1.

14.2K 753 23
                                    

Sifra Lee

“Hari ini, kau sudah mulai bekerja di Rumah Sakit Jiwa itu?” pertanyaan yang dilontarkan oleh lelaki tampan bermarga Lee yang menyandang status sebagai kakak tiriku itu membuat semua fokusku menjadi teralihkan kepadanya.

Aku mengangguk sembari mengambilkan sepiring nasi beserta lauk yang sudah kumasak dari setelah matahari terbit. Mungkin sekitar tiga setengah jam yang lalu, dan tentunya masih hangat karena aku baru saja selesai menghangatkannya.

Setelah selesai menaruh piring dan menyajikannya kepadanya, aku mengambil posisi duduk di seberang meja makan. Berhadapan dengannya.

Lee Jongsuk—merupakan nama lengkap kakak tiriku—memulai percakapan lagi di antara kami. “Kukira setelah kau menyelesaikan kuliahmu di NYU sebulan yang lalu, kau akan mencari pekerjaan yang sepadan dengan gelar sarjanamu.
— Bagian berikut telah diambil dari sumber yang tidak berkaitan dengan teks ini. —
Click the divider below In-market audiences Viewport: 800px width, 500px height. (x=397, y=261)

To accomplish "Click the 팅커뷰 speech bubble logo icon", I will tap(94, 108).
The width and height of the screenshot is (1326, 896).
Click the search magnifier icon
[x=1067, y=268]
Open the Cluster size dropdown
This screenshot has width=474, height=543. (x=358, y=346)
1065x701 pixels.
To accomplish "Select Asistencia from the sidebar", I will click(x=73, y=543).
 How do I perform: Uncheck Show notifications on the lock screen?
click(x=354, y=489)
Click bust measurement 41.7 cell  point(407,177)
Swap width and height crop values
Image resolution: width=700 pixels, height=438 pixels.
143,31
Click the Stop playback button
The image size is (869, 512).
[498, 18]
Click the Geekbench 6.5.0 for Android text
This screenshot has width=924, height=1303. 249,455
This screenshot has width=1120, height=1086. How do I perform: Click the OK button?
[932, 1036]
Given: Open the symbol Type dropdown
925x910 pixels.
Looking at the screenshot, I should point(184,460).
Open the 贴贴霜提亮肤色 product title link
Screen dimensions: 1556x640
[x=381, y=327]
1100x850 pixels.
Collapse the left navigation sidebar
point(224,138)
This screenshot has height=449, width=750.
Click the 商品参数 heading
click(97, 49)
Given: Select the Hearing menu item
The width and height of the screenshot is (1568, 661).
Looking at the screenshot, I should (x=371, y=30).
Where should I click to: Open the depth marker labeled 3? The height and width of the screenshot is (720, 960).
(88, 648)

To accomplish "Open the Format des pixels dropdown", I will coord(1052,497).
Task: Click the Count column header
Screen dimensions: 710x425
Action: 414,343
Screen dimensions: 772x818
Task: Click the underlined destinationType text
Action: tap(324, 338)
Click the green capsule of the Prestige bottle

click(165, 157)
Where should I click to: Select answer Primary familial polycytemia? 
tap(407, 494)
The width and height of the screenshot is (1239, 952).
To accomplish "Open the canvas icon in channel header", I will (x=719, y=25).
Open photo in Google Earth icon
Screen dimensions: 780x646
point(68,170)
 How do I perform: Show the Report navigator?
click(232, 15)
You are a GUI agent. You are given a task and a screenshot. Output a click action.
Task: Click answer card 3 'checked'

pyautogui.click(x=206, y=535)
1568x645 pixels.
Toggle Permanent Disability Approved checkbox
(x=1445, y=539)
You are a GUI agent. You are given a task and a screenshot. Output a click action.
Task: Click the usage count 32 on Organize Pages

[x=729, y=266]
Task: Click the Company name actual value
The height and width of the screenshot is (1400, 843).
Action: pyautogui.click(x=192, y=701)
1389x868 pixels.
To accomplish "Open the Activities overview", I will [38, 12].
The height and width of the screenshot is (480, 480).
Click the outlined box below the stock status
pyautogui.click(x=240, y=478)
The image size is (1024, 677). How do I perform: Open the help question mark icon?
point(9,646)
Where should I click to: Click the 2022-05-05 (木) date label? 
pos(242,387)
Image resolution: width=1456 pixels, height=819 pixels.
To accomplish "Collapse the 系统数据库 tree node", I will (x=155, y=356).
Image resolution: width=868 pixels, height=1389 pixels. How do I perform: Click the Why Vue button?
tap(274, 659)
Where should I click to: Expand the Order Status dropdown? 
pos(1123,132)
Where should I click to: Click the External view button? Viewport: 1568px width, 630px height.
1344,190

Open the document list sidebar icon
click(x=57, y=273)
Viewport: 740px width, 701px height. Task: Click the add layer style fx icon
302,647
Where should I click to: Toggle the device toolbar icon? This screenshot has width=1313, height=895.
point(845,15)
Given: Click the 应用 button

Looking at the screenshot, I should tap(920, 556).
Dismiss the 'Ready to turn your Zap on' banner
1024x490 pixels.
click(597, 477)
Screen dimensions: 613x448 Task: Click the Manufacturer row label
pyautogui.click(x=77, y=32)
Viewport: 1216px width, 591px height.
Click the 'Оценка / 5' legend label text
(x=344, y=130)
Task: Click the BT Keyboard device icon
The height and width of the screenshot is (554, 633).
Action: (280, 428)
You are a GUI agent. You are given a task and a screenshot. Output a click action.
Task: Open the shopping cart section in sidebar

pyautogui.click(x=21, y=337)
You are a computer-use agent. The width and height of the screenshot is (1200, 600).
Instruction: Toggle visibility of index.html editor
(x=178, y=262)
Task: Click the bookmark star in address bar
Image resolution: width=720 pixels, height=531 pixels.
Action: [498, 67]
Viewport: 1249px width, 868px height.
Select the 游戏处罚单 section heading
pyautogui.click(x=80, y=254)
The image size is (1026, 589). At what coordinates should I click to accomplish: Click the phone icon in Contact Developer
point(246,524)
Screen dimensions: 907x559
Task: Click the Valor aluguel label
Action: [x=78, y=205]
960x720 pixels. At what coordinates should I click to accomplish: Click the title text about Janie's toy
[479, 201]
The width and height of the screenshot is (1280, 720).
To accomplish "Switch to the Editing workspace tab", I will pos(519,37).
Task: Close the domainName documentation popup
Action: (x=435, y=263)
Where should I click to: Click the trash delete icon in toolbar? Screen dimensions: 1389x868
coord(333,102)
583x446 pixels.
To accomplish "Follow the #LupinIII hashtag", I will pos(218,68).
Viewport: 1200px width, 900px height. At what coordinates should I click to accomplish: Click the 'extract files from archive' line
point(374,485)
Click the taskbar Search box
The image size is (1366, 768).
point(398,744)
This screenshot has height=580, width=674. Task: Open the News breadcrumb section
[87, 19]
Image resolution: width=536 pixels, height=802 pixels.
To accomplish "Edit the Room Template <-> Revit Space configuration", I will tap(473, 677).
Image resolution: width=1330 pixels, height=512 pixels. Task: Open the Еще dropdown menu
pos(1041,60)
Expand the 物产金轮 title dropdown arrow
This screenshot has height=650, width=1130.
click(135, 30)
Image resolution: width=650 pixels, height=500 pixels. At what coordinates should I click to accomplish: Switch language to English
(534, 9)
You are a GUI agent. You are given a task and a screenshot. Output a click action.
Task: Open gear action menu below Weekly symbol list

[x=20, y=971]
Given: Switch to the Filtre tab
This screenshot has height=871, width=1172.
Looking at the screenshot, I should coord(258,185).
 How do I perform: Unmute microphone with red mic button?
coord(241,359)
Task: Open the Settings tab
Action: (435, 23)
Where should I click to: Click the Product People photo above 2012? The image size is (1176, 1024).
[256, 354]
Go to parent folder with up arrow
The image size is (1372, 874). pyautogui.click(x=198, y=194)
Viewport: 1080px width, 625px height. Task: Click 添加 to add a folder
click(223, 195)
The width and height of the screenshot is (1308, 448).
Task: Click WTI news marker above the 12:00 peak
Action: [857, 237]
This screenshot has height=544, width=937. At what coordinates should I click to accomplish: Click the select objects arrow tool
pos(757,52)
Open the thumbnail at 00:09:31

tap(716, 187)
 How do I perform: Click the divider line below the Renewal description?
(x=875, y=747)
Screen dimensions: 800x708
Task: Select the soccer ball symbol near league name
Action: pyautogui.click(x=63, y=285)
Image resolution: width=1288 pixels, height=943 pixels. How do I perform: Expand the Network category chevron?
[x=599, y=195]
Tapi—justru kau bekerja disebuah rumah sakit jiwa di Korea?”

“Lalu?”

“Tidak. Bukan apa-apa, sih, sebenarnya. Hanya saja, bukannya di Amerika itu ada Ayahmu, ya? Kau bisa meminta pekerjaan yang lebih layak padanya. Ayahmu itu bekerja di NYU, bukan?”

Aku tersenyum tipis dan memilih untuk tidak menjawab pertanyaannya. Fokusku sekarang adalah memasukkan makanan yang sudah kumasak ini ke dalam mulutku, lalu kukunyah hingga habis. Setelah itu, aku mencuci piring dan menaruhnya kedalam rak piring. Dan, aku bisa ke halte bus untuk menaiki bus menuju ketempatku bekerja.

Tapi, sarapan pagi ini benar-benar sesuatu yang tidak kuharapkan.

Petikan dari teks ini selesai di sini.